The early competitive picture adds another wrinkle. Leclerc, Alesi notes, has still been able to fight at the front in grands prix thanks in part to Ferrari’s “epic starts”. Meanwhile, Verstappen and new team-mate Isack Hadjar have been dealing with launch issues on the Red Bull-Ford package, giving away positions when it matters most. That’s a painful way to begin any season, particularly one where track position is still king and where managing the car’s energy state can complicate overtaking rhythms.

It also explains why the start conversation refuses to die. If Ferrari can reliably convert its launch performance into clean air, it can paper over deficits elsewhere. If Red Bull-Ford is losing places off the line, it’s forcing Verstappen into the worst possible version of 2026: stuck in traffic, burning tyres, and spending precious energy just to get back to where he started.

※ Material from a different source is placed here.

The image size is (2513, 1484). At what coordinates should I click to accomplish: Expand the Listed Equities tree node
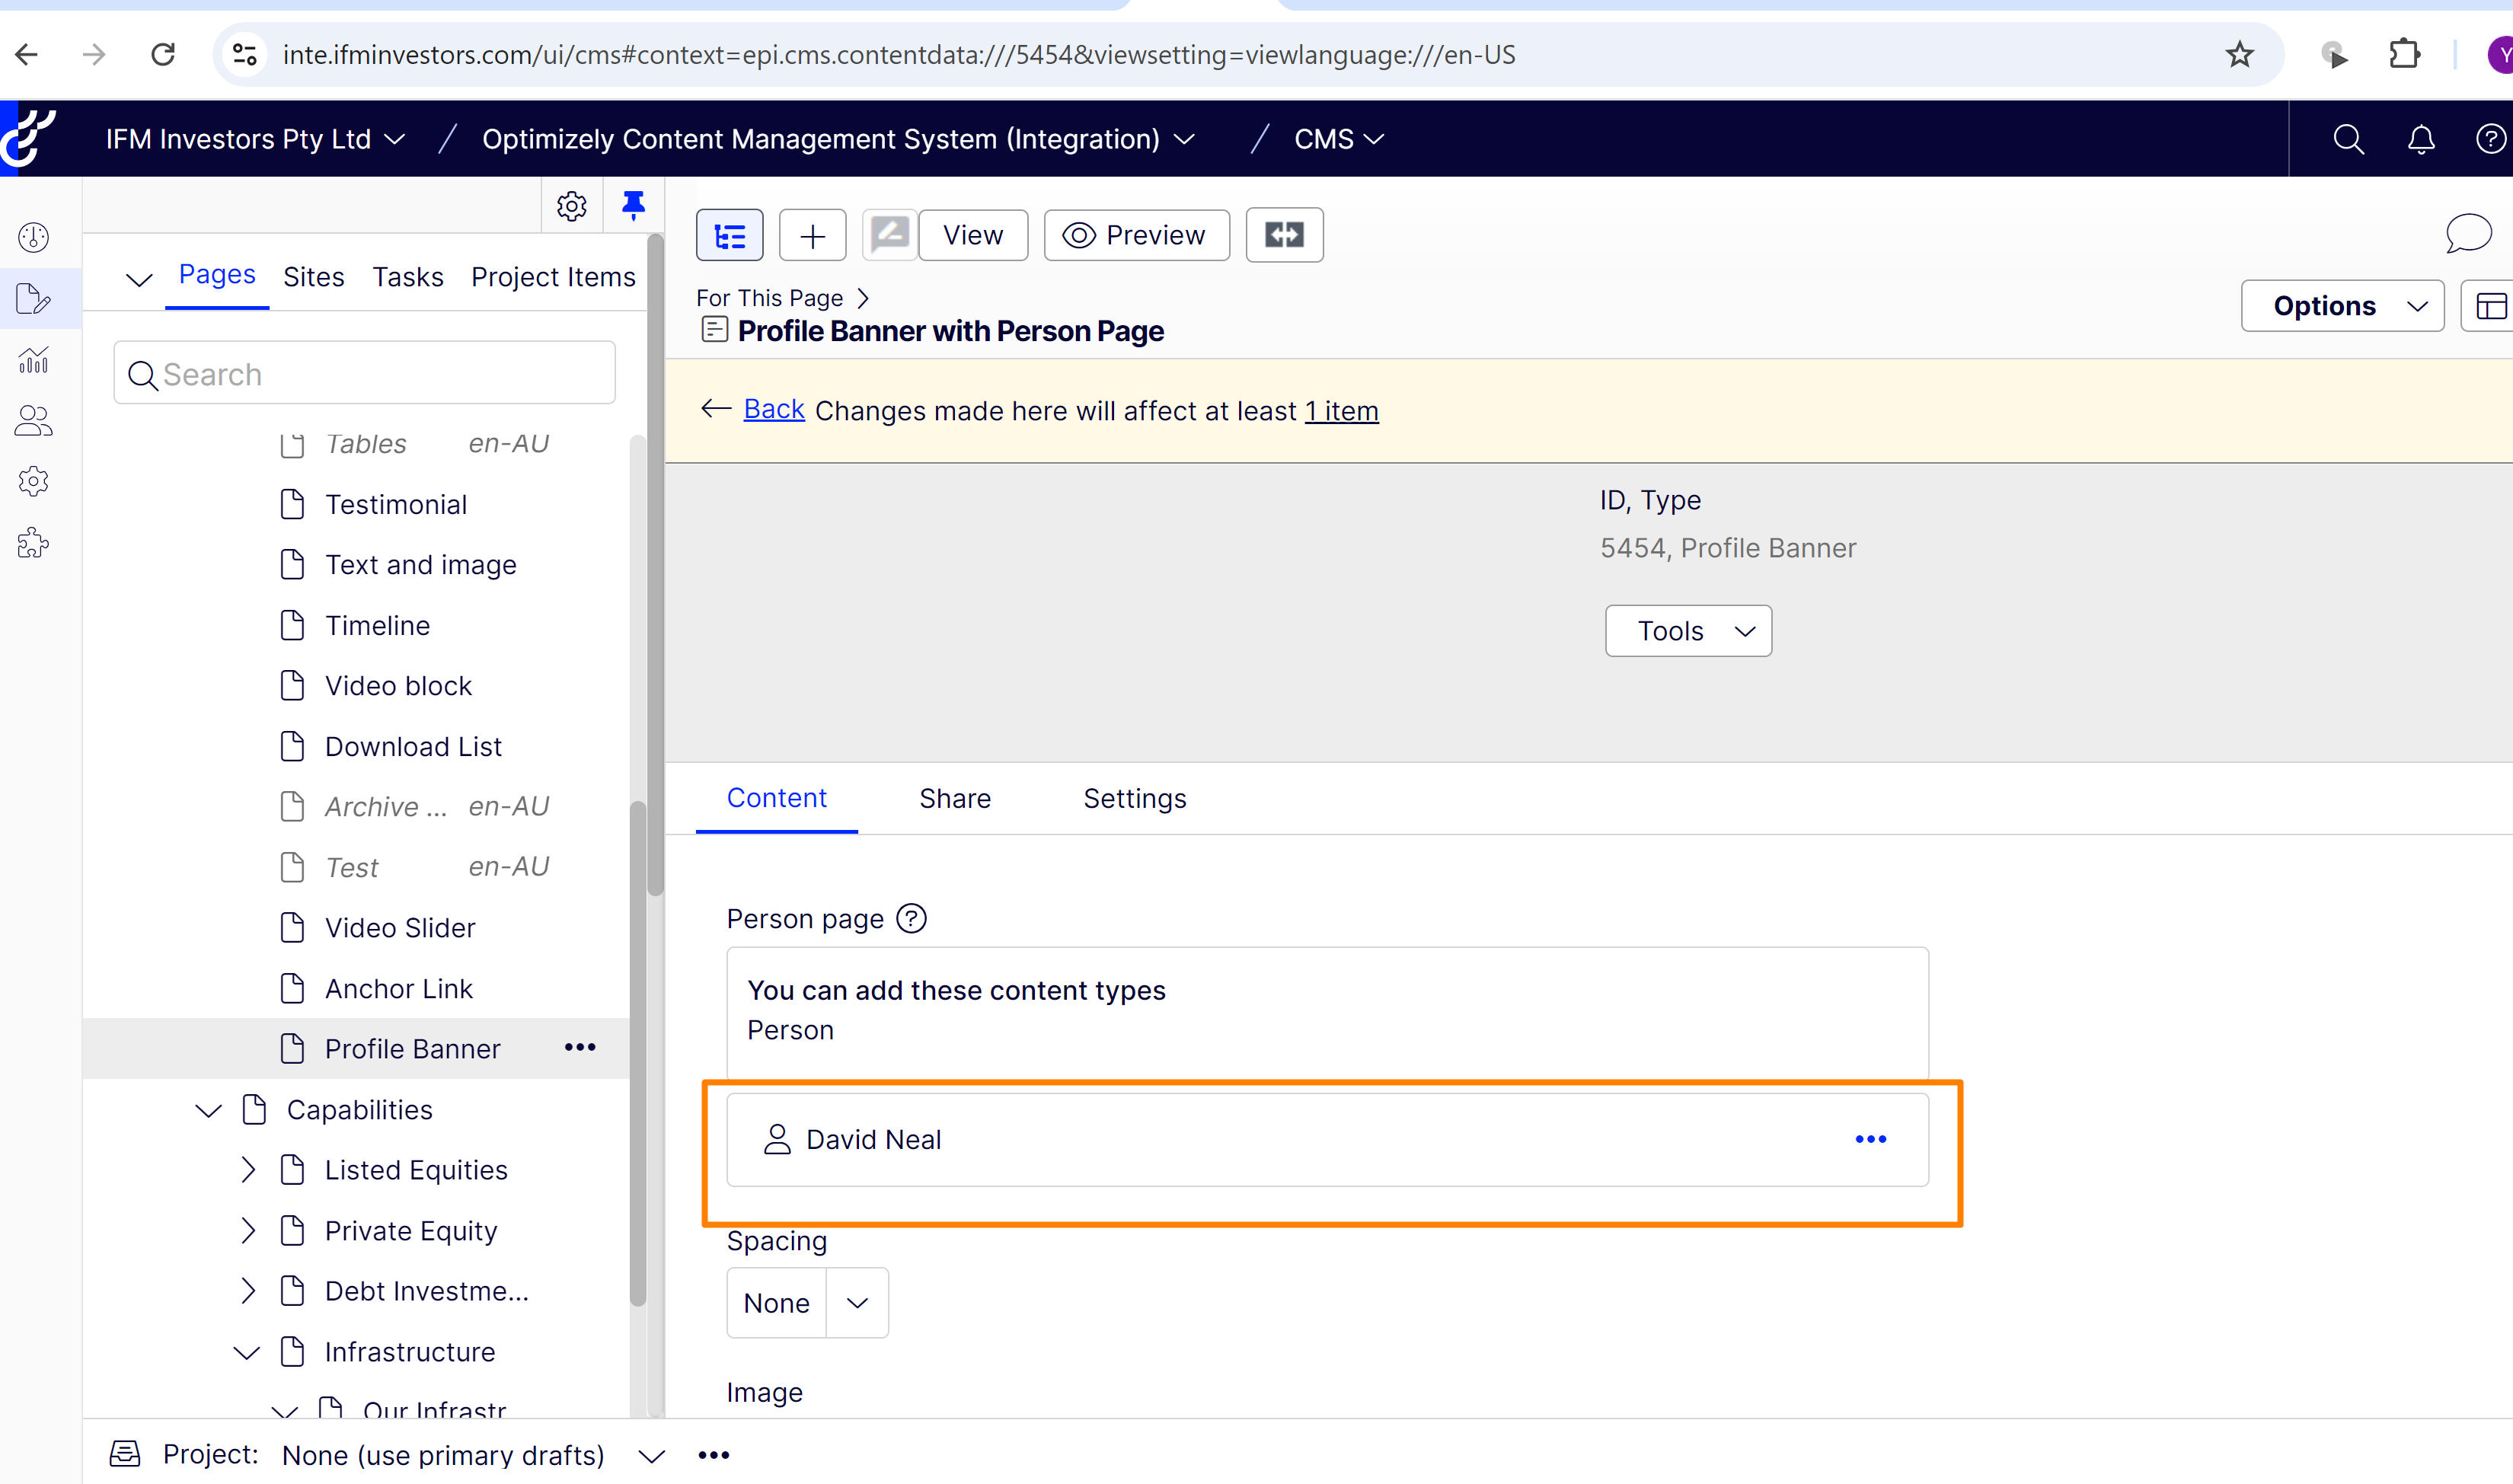[x=248, y=1170]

Albon’s point about Melbourne may well hold true — teams will tidy up procedures, refine clutch bites, and reduce the headline-grabbing failures. But the underlying tension won’t disappear. This season is going to reward the outfits that can turn battery management from a restriction into a weapon, and punish those whose fastest drivers are left feeling like they’re driving to a spreadsheet.

And if Verstappen is already comparing the experience to a game, that’s not just a throwaway line. It’s a warning shot — to the engineers, to the rulemakers, and to anyone who thinks the best way to showcase the world’s best drivers is to give them less freedom to be brilliant.